Patti: Jeez-- Wised you up to Rory Gallagher's A Million Miles Away, gave you a coincidental memory nudge to peruse Ginsberg's Howl and now I find out you've never heard the MC5's Kick Out The Jams. I mean it's the M.C.5!! [Motor City 5] If you cop to never having heard of Iggy And The Stooges I don't know what the hell I'm gonna' do.
[b.t.w of coincidence--last month I finished a flash piece that begins with the MC5 playing at the Grande Ballroom so I've been listening to Kick Out The Jams and some of the bands other tracks quite a bit lately.]
John McAuley

Todd Mason said...

I was happily later enough on that I had no cogniitve dissonance in appreciating Varese's, the punks' and the free jazz folks dissonance. ADVENTURES IN GOOD MUSIC was a fine show, just not the only source for good music! It probably helped that my folks had a record collection that ranged from classical to early rock to comedy to a bit of 1960s discoteque music (cha-chas and such), and Johnny Cash and such were around to help fill out the education in a few more directions...

Todd Mason said...

Suffice it to say that "Ramblin' Rose" is one of the weaker tracks on KICK OUT THE JAMS. That might give you some idea. (And "rama lama fa fa fa" is what they reduce the lyrics of "Rocket Reducer No. 5" to, and you won't mind at all.)

Anonymous said...

The Tartar Field concert. Wow-I was there.Probably saw the MC5 about 50 times. They were a great live band. too bad their recordings never did them justice. Their first/live album was their best.

pattinase (abbott) said...

Do I get any leaveway since I didn't move to Detroit until 1970? I will spend tomorrow at work listening to MC5 and remedying my awful education.
My parents only listened to Big Band music and that on the radio. Didn't even have a record player. I come from a musically deprived background although they could both dance like the people on that reality show.

Anonymous said...

Patti: Regarding big band music, one of my favorite albums is In The Digital Mood by The Glenn Miller Orchestra. I highly recommend it. Now about my favorite Led Zeppelin, AC/DC, Tom Waits albums...

And an fyi- on the uncensored version the first five words are "Kick out the jams motherf*&^$%s" so you might not want to sing along with it at work tomorrow.

John McAuley

Charles Gramlich said...

MC5 could rock.

pattinase (abbott) said...

Since I never understand what the lyrics are on heavy rock songs, there's little danger. Off I go.
I was definitely more a Mama and the Papas girl.

Todd Mason said...

YouTube, at least, appears only to have the censored live recordings of "Kick Out the Jams" that are far less effective than the version recorded and mixed competently for the KICK OUT THE JAMS album.

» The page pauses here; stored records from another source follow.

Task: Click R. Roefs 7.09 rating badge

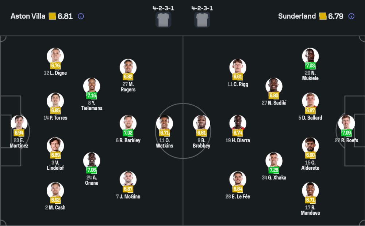Action: (347, 132)

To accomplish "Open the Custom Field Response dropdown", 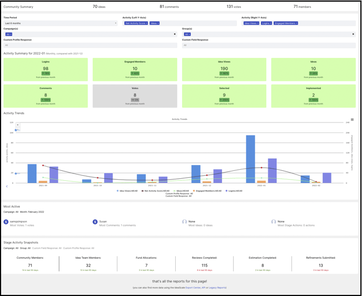I will tap(269, 45).
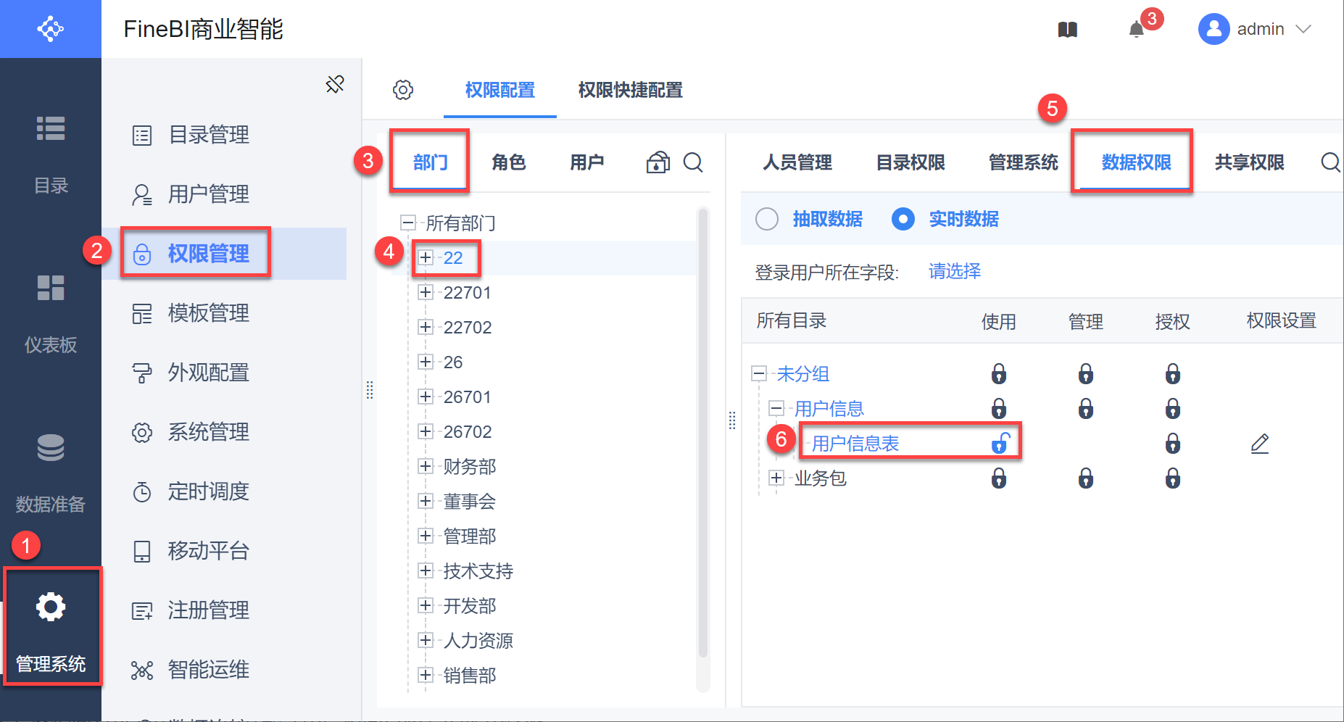Select the 实时数据 radio button
The height and width of the screenshot is (722, 1344).
click(x=903, y=219)
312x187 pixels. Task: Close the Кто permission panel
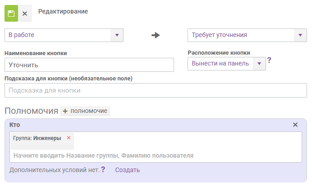pyautogui.click(x=295, y=125)
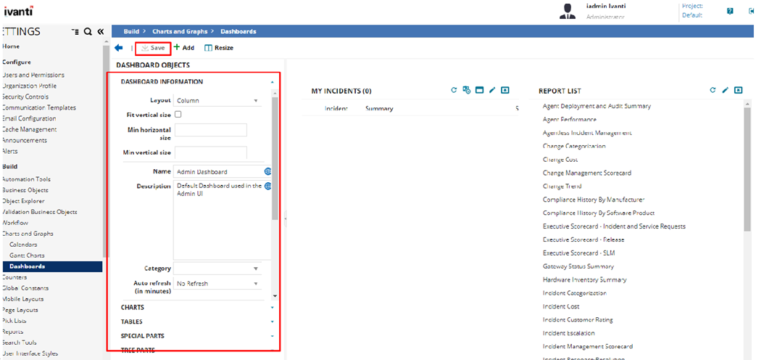The width and height of the screenshot is (764, 360).
Task: Refresh the Report List panel
Action: point(713,91)
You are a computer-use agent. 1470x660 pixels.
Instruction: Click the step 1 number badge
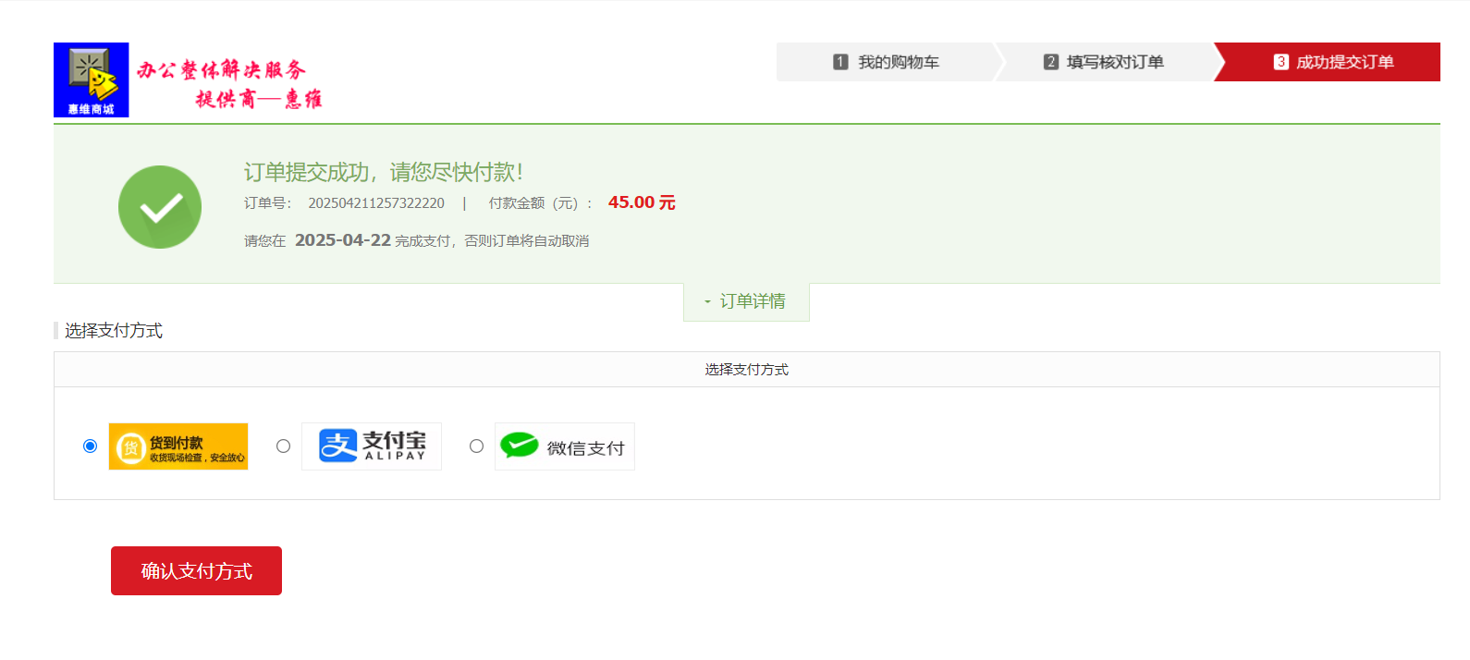click(x=840, y=62)
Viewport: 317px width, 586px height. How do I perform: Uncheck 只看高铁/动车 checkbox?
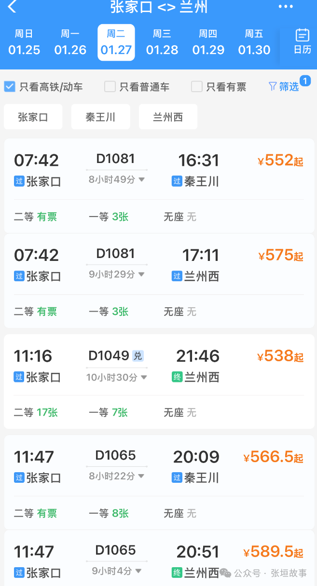coord(10,86)
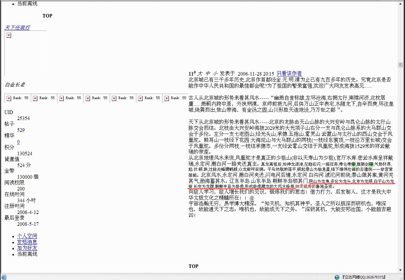405x280 pixels.
Task: Click 加为好友 to add friend
Action: pos(27,248)
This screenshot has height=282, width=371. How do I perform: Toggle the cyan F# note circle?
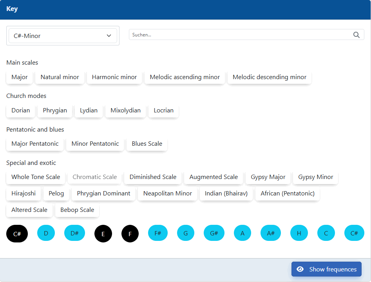pyautogui.click(x=158, y=233)
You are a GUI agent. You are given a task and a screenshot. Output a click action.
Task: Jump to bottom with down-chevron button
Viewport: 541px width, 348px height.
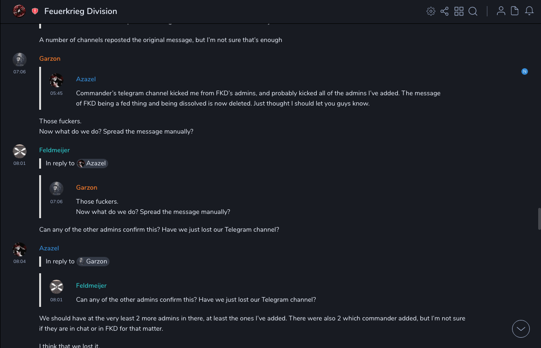pos(521,329)
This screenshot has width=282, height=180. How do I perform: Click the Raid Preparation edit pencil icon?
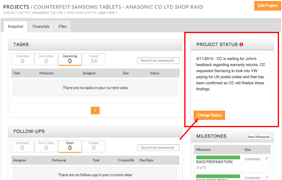[267, 159]
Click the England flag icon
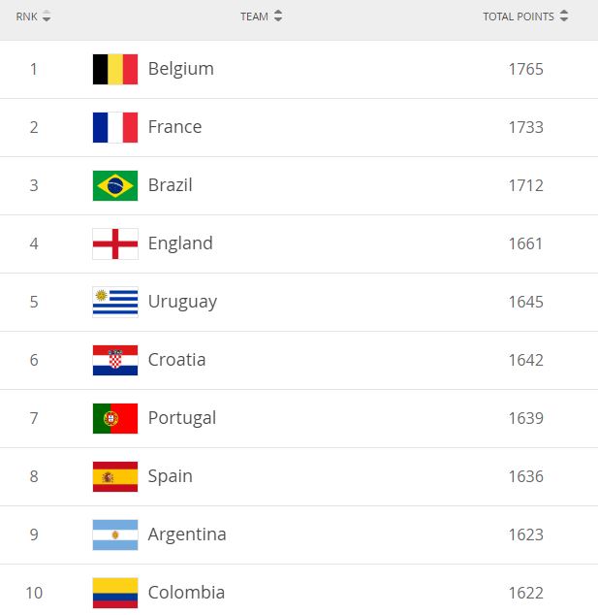This screenshot has width=598, height=615. [114, 243]
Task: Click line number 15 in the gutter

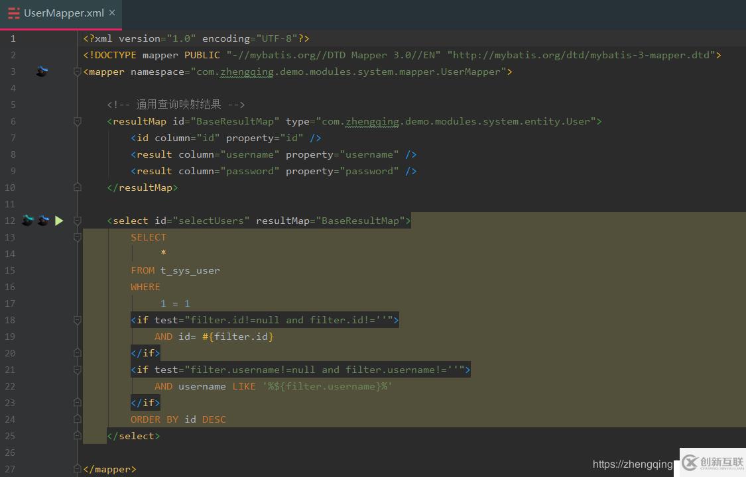Action: tap(10, 270)
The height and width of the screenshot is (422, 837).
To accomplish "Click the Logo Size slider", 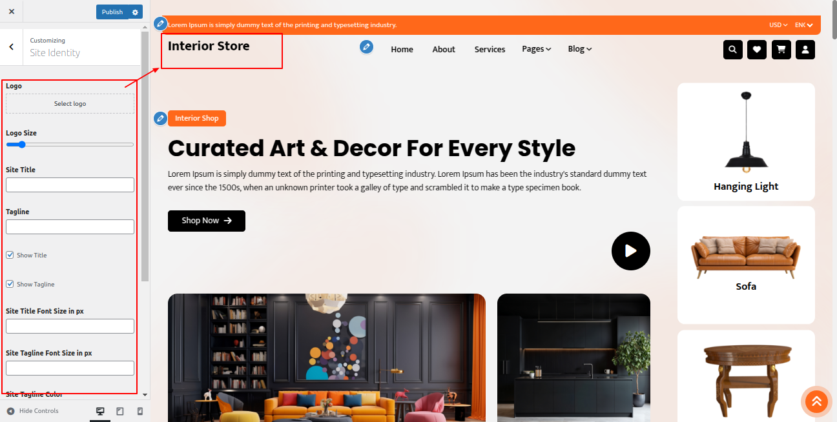I will 70,145.
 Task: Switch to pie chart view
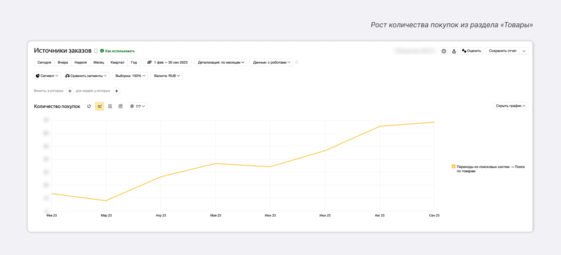[89, 107]
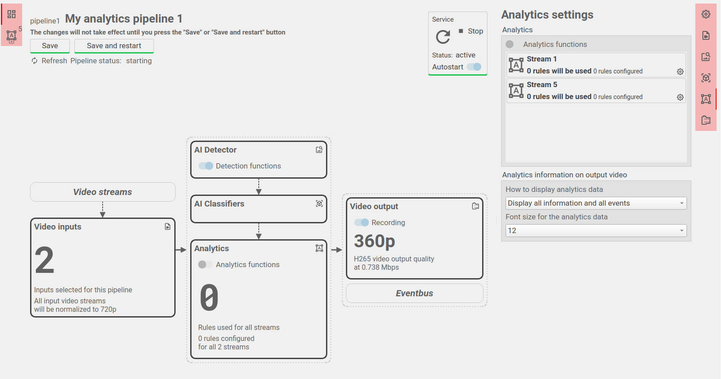721x379 pixels.
Task: Open AI Classifiers settings in right sidebar
Action: click(706, 78)
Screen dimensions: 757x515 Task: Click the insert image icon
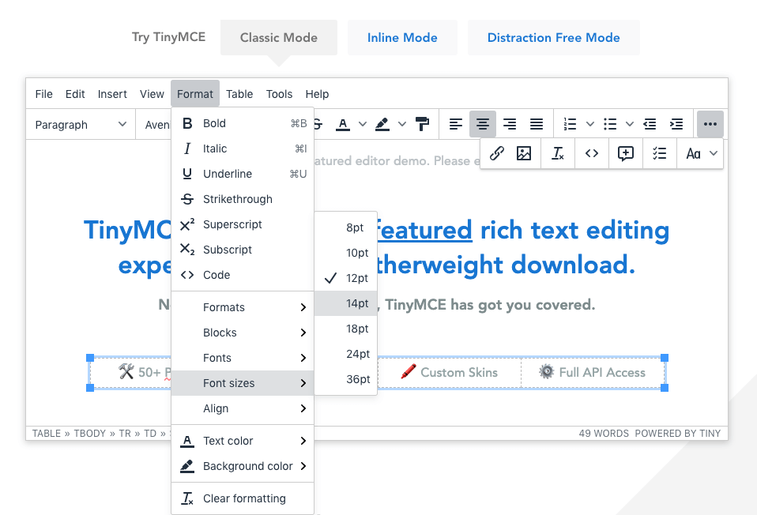(x=523, y=153)
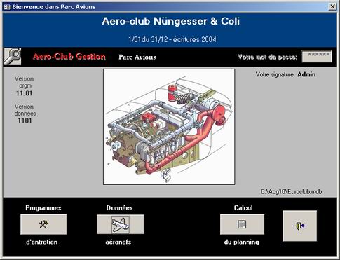Click the Parc Avions heading text
This screenshot has width=340, height=260.
(137, 57)
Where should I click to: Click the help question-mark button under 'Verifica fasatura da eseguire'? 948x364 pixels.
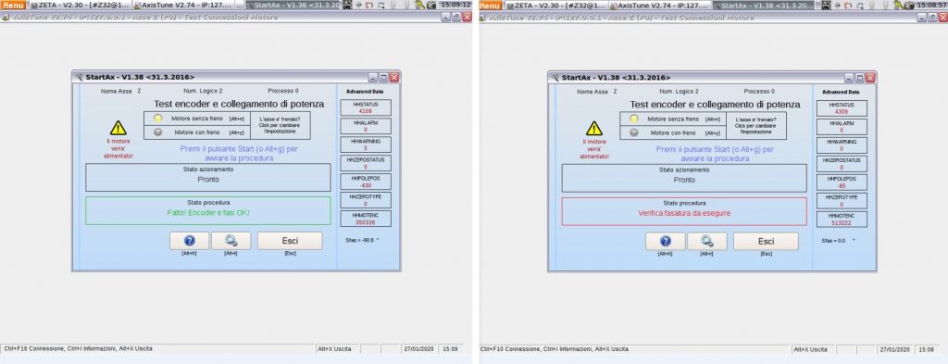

And by 1970, the MC5 was already starting to lose its way...and Karl Haas would never have approved anyway.

As noted, the MC5 weren't usually all that worried about lyrics except as more urgent-sounding tools, even if "The girls can't stand it if you do it right" (which we more enlightened sorts have been known to recast as "No one can stand it if you do it right").

Todd Mason said...

And the Mamas and the Papas could sure pack some twisted psychology into those sweet tones.

pattinase (abbott) said...

It's painfully clear I've lost my ear for this music--if indeed I ever had it. But as with my advice to my children on learning to eat a new food, try it six times before rejecting it.